Na França a epidemia está piorando. As unidades de terapia intensiva em muitas áreas estão saturadas, apesar da ajuda de clínicas privadas. Nos últimos sete dias, foram 2.189 novas admissões em terapia intensiva. Ao mesmo tempo, a vacinação está se intensificando no país. Desde o início da campanha de vacinação na França, 18,7% da população adulta receberam uma dose da vacina e 6,4%, duas doses. A França também está começando a participar do esforço de produção da vacina. Uma fábrica do laboratório Delpharm começou a envasar a vacina Comirnaty (Pfizer) na quarta-feira (7), em Saint-Rémy-sur-Arve (Eure-et-Loir). Em meados de abril, a subcontratada Recipharm produzirá a vacina da Moderna em sua fábrica em Monts (Indre-et-Loire).

A Itália registra uma ligeira diminuição na incidência doença, que ainda permanece em transmissão elevada (Rt 0,98). O país está dividido em zonas praticamente iguais de risco, entre vermelhas e laranjas. A carga sobre o sistema de saúde continua preocupante, ainda que o número de pacientes internados e isolados em casa esteja diminuindo um pouco (28.432 e 536.900, respectivamente). Por outro lado, o número de pacientes em terapia intensiva (3.703) também cresce ligeiramente. Um total de 14 regiões ultrapassou 30% de taxa de ocupação de leitos de terapia intensiva, índice considerado um sinal de sobrecarga do sistema (6 delas estão acima de 50% e Lombardia está perto de 70%). Até 4 de abril, mais de 11 milhões de vacinas foram administradas, com menos de 3.450.000 pessoas totalmente vacinadas com duas doses. O último relatório do Instituto Nacional de Saúde (ISS) sobre as variantes virais confirmou a grande prevalência do B.117, que era de 54% em fevereiro e já chega a 86,7% dos casos.

Os Estados Unidos estão em uma corrida entre a vacinação e as variantes, e não está claro quem está ganhando. A variante B.1.1.7, mais contagiosa, agora domina a transmissão da doença no país. Isso está em linha com as primeiras previsões dos Centers for Disease Control and Prevention (CDC) de que a cepa iria prevalecer no final de março. Ao mesmo tempo, os EUA estão vacinando em ritmo acelerado. O presidente Joe Biden já anunciou que a maioria dos adultos deve ser elegível para receber uma vacina até 19 de abril, cerca de duas semanas antes do prazo anterior. No momento, pessoas com mais de 16 anos podem ser vacinadas em 36 estados. Os EUA estão atualmente em terceiro lugar no mundo em termos de ritmo de vacinação, com uma média de cerca de 3 milhões de doses por dia, atrás da China (4,5 milhões de doses diárias) e da Índia (3,4 milhões de doses diárias).

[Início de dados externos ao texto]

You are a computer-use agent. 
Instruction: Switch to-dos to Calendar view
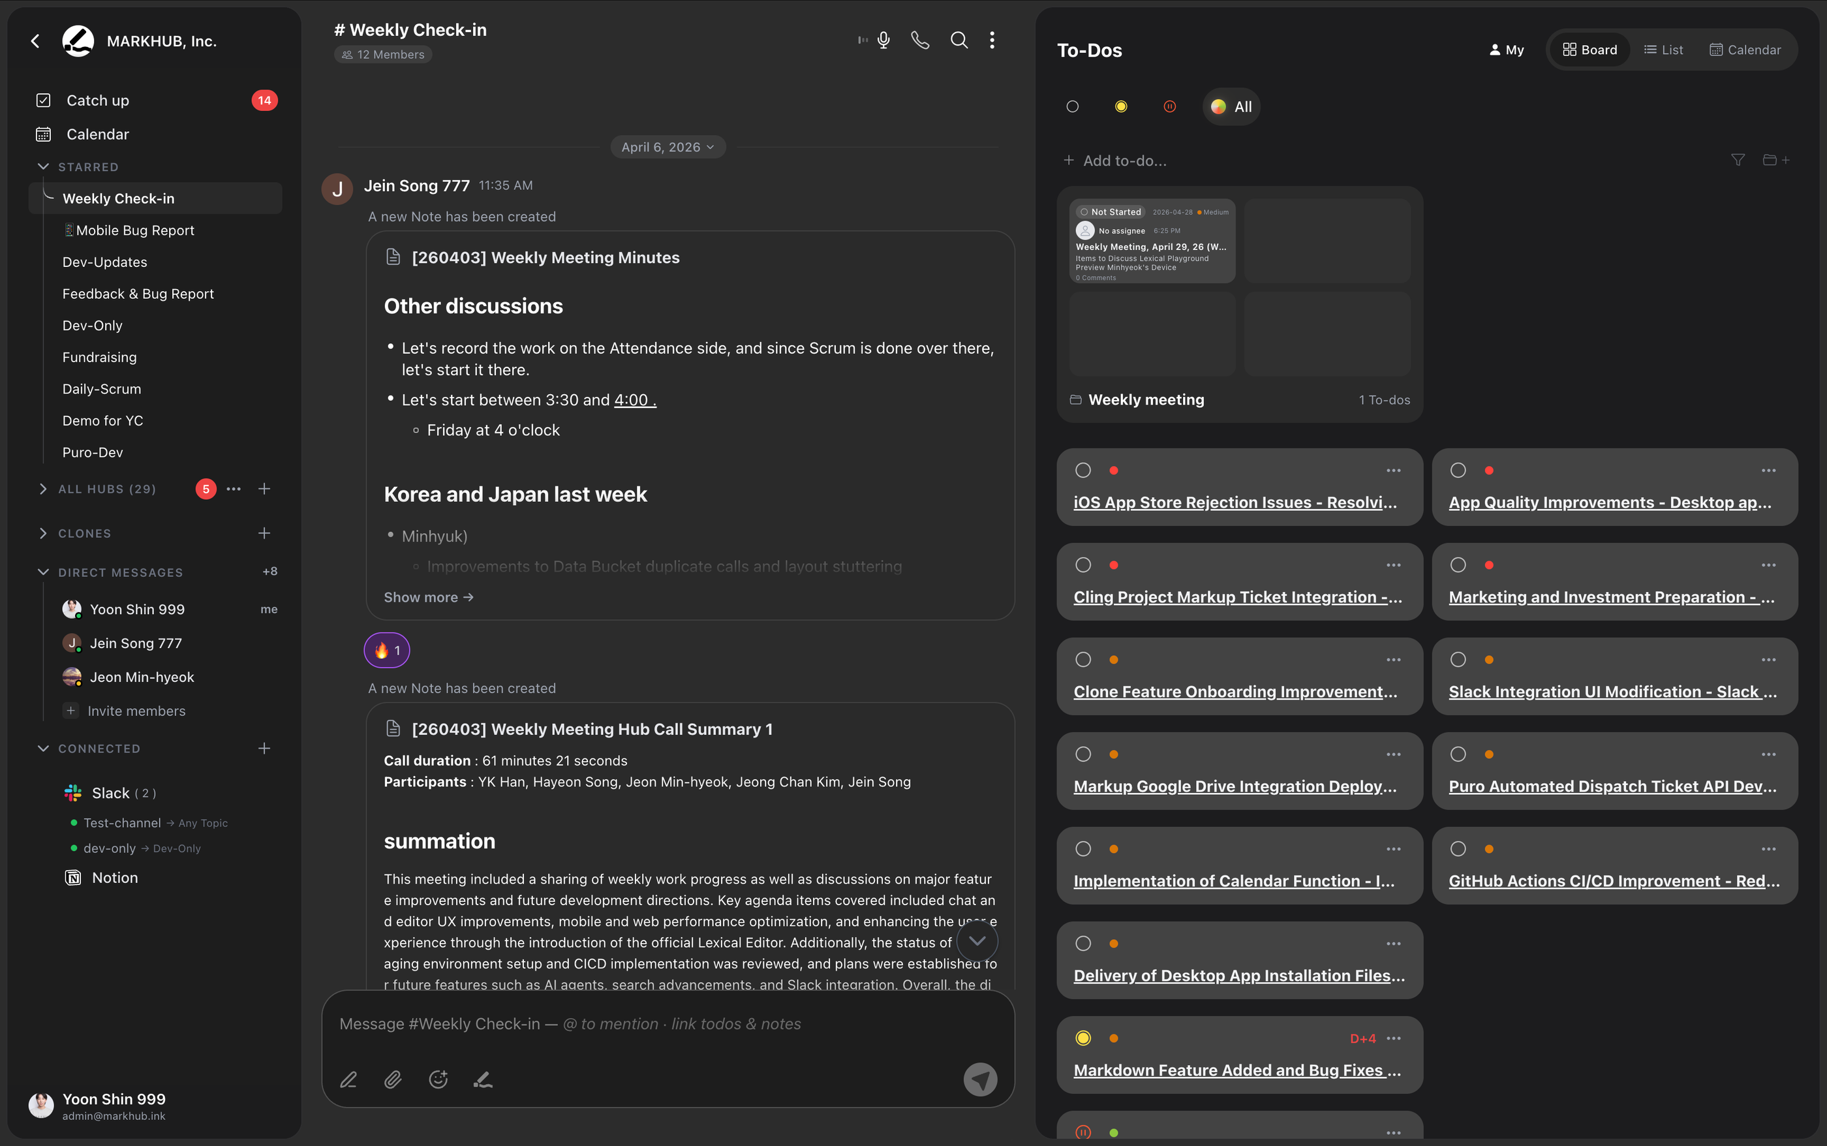1744,50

A segunda onda de infecções por SARS-CoV-2 continua devastando a Índia, com 1.26.789 casos diários relatados na quinta-feira (8). Vários estados do país implementaram bloqueios parciais e restrições para conter o aumento das infecções. Alguns estados reclamaram da falta de suprimentos de vacinas, que o ministro da Saúde do país alegou serem afirmações infundadas. A Índia administrou até agora mais de 86 milhões de doses de vacinas.

O Butão, pequena nação asiática nas montanhas do Himalaia, conseguiu a façanha de vacinar 62% de sua população elegível contra covid-19 em apenas uma semana. Em 6 de abril, 85% da população adulta havia recebido uma única dose da vacina. O Butão tornou-se conhecido como o lugar onde vive a população com o maior índice de felicidade do planeta.

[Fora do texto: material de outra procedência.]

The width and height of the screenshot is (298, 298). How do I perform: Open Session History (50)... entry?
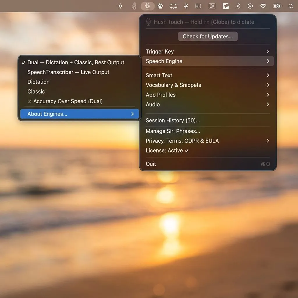[173, 120]
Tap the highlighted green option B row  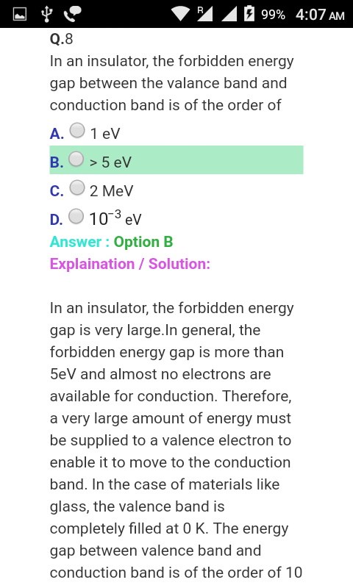[177, 159]
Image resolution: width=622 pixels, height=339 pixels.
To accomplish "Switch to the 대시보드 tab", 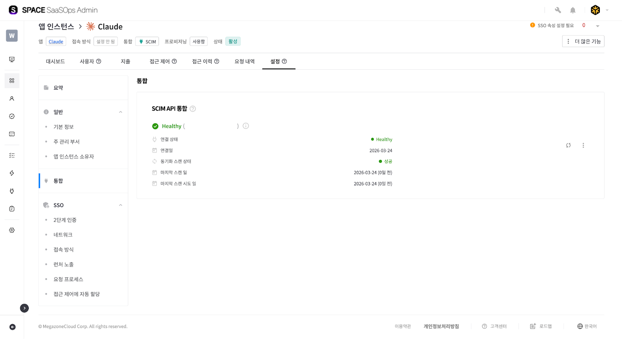I will pos(55,61).
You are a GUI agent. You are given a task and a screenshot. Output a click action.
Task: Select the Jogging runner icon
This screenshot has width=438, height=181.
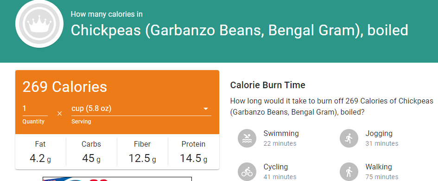349,138
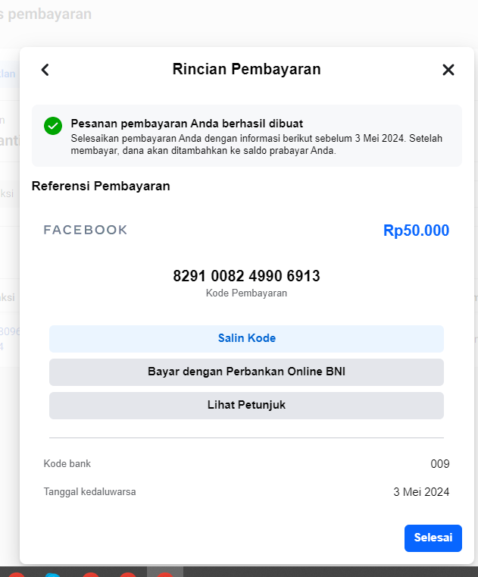The image size is (478, 577).
Task: Click the Kode Pembayaran label
Action: 246,293
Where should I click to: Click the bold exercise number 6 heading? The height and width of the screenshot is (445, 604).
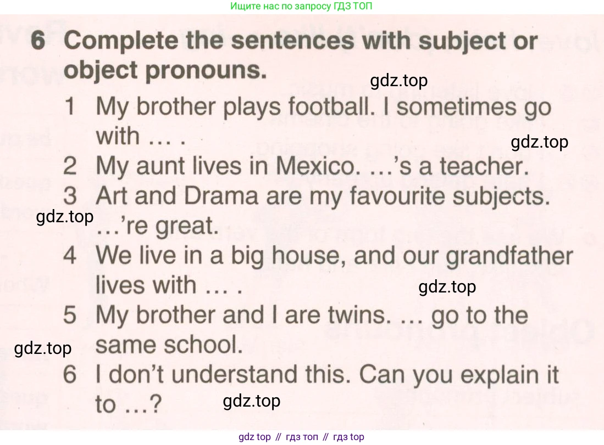point(38,40)
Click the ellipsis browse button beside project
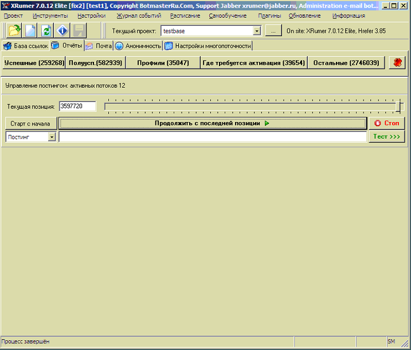411x350 pixels. (273, 31)
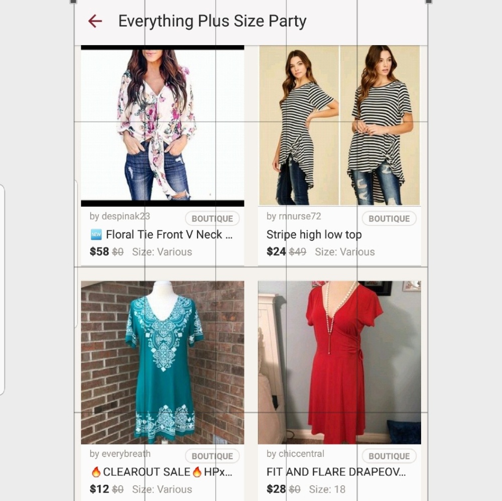Tap BOUTIQUE badge on floral top listing
The height and width of the screenshot is (501, 502).
(212, 219)
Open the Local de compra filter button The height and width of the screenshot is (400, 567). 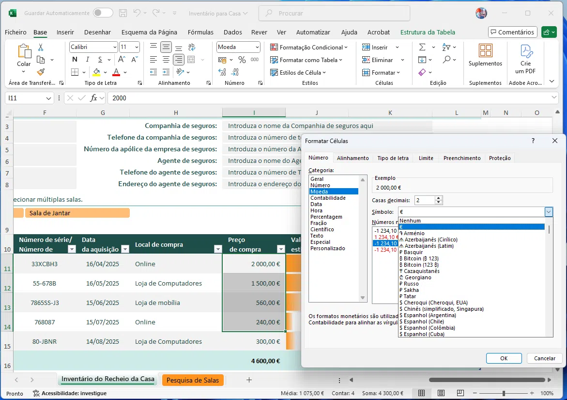tap(217, 249)
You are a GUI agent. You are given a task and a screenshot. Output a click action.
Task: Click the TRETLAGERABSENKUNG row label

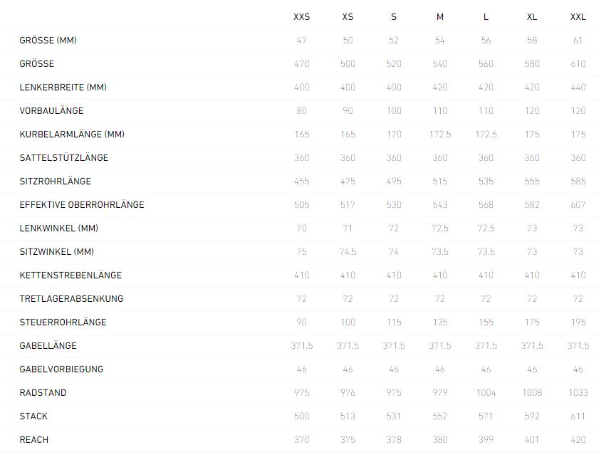(71, 299)
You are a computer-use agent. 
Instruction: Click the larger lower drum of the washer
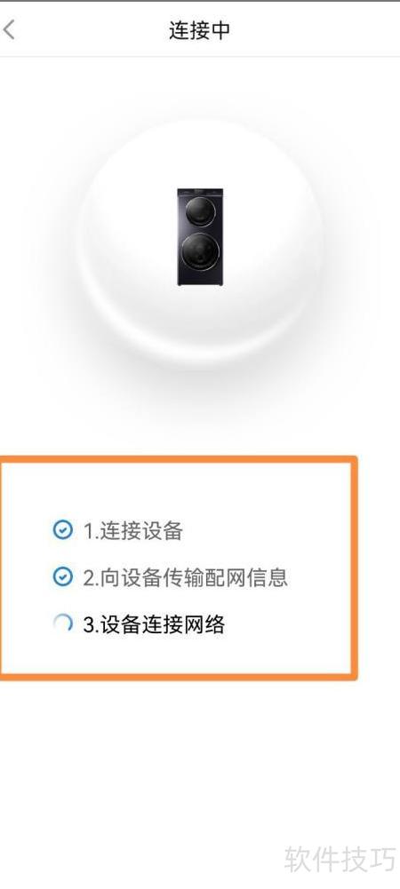click(200, 252)
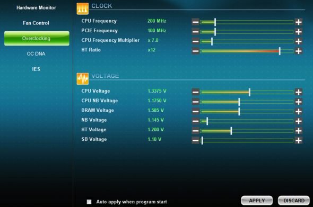Screen dimensions: 313x207
Task: Lower HT Voltage with minus button
Action: point(195,131)
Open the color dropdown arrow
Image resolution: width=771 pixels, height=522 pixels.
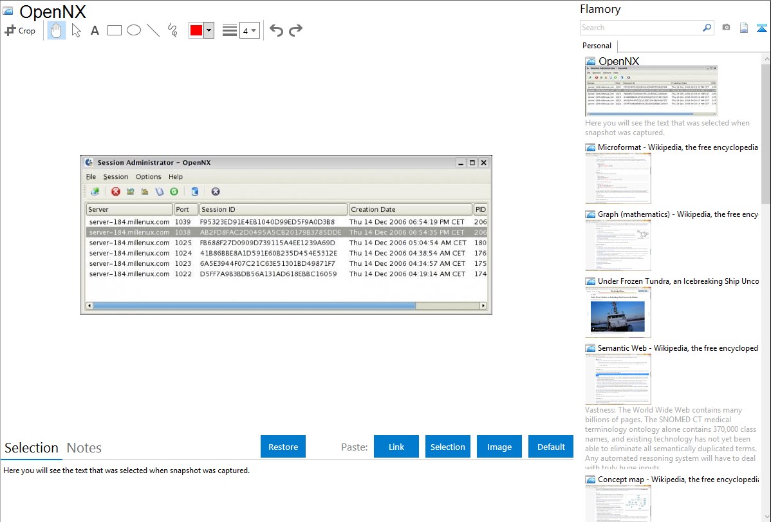pyautogui.click(x=209, y=30)
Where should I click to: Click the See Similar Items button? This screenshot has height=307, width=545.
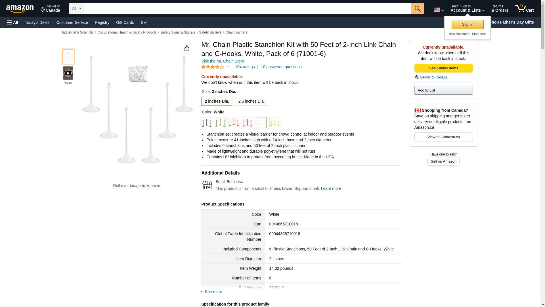(443, 68)
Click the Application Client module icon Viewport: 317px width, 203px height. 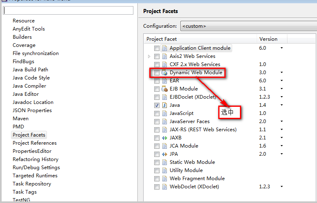pos(164,48)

O Irã relatou um número recorde de 20.954 infecções diárias por covid-19 na quarta-feira (7). O país está testemunhando um surto de infecções após um feriado público de duas semanas para o Ano Novo Persa.

A Coreia do Sul concedeu a aprovação à vacina anticovídica da Janssen, braço da Johnson & Johnson, sendo esta a terceira vacina a ser autorizada no país. Já foram aprovadas as vacinas de Oxford/AstraZeneca e Pfizer/BioNTech.

O Hospital Universitário de Kyoto, no Japão, realizou o primeiro transplante de pulmão do mundo de doadores vivos para um paciente com covid-19. Uma mulher que desenvolveu pneumonia grave após ser infectada pelo SARS-CoV-2 recebeu tecido pulmonar de seu marido e filho.